Studies on biotransformation of lysozyme. II. Tissue distribution of 131I-labeled lysozyme and degradation in kidney after intravenous injection in rats.

Abstract

The tissue distribution of TCA-precipitable ¹³¹I following intravenous injection of 0.4 mg lysozyme labeled with ¹³¹I per kg in rats was investigated. The renal concentration of TCA-precipitable ¹³¹I was the highest in all the tissues tested, and the level in the kidney reached the maximum of 26.5% of the dose 30 min after injection. Sephadex G-50 gel filtration profiles of radioactivity solubilized by Triton X-100 demonstrated that the radioactivity in kidney was mainly in the form of ¹³¹I-lysozyme.

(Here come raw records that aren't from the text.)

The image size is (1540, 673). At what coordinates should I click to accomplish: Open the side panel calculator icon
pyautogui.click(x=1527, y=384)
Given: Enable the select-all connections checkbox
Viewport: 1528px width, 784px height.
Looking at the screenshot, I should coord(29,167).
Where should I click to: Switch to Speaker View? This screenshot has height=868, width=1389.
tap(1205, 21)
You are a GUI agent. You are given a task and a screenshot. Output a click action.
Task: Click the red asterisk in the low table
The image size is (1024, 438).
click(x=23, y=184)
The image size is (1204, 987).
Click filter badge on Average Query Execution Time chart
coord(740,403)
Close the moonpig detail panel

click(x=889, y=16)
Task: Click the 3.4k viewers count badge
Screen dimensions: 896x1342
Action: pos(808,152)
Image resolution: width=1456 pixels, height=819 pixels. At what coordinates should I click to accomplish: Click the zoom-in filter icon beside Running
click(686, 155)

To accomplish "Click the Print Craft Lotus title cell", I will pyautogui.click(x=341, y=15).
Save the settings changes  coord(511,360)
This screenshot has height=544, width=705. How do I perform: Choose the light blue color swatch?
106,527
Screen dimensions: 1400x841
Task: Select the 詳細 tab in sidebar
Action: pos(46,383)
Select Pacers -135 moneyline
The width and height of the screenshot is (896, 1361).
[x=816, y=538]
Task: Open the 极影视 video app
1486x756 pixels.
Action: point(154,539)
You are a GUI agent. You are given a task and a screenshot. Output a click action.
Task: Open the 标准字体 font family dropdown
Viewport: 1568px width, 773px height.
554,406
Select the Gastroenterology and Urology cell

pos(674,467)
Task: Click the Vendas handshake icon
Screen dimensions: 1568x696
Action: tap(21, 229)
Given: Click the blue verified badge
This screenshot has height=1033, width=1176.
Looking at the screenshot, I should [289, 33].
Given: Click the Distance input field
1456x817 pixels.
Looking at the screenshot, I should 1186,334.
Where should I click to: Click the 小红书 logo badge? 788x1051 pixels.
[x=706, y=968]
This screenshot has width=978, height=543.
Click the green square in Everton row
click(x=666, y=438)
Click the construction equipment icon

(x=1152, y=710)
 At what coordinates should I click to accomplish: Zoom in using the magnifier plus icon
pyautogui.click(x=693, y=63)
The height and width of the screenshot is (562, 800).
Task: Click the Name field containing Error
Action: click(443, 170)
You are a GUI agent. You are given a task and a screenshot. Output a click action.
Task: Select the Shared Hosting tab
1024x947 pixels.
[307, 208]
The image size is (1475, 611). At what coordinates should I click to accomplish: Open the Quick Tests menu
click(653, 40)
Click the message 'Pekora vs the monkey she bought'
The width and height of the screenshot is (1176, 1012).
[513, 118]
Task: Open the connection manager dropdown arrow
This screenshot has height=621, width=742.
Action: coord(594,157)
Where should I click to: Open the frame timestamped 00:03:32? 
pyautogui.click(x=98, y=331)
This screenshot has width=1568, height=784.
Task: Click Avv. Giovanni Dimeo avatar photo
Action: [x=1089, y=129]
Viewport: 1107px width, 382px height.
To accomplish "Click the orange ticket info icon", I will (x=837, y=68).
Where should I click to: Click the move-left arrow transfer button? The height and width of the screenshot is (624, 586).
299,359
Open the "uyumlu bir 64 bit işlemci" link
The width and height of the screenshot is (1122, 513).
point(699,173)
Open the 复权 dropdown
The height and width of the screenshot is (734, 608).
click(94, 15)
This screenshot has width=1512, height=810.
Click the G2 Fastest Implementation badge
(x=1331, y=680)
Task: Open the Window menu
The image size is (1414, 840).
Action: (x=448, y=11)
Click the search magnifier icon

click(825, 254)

The intracellular distribution of TCA-precipitable ¹³¹I in the kidney was studied by the differential centrifugation of kidney homogenates during the first 3 hr after intravenous injection of ¹³¹I-lysozyme in rats. The specific radioactivity in the 19600×g (20 min) fraction of kidney was found to be the highest among another fractions. The proteinbound radioactivity detected in the 19600×g fraction of kidney 30 min after injection was suggested to be present in phagolysosomes by sucrose density gradient centrifugation and solubilization with Triton X-100. The degradation of injected ¹³¹I-lysozyme by the 19600×g fraction or phagolysosomes was examined, in succession. The pH-degradation profile of the 19600×g fraction was a monopeak with the optimum at pH 5.0. Based on the observation of the activation by cysteine and the inhibition by iodoacetamide, it was indicated that the proteolytic enzyme with the optimal pH of 5.0 in phagolysosomes is cathepsin B₁. The main degradation product of injected ¹³¹I-lysozyme in the phagolysosomes was identified as ¹³¹I-diiodotyrosine by paper chromatography. In contrast, the radioactivity excreted in urine was mainly inorganic ¹³¹I^-.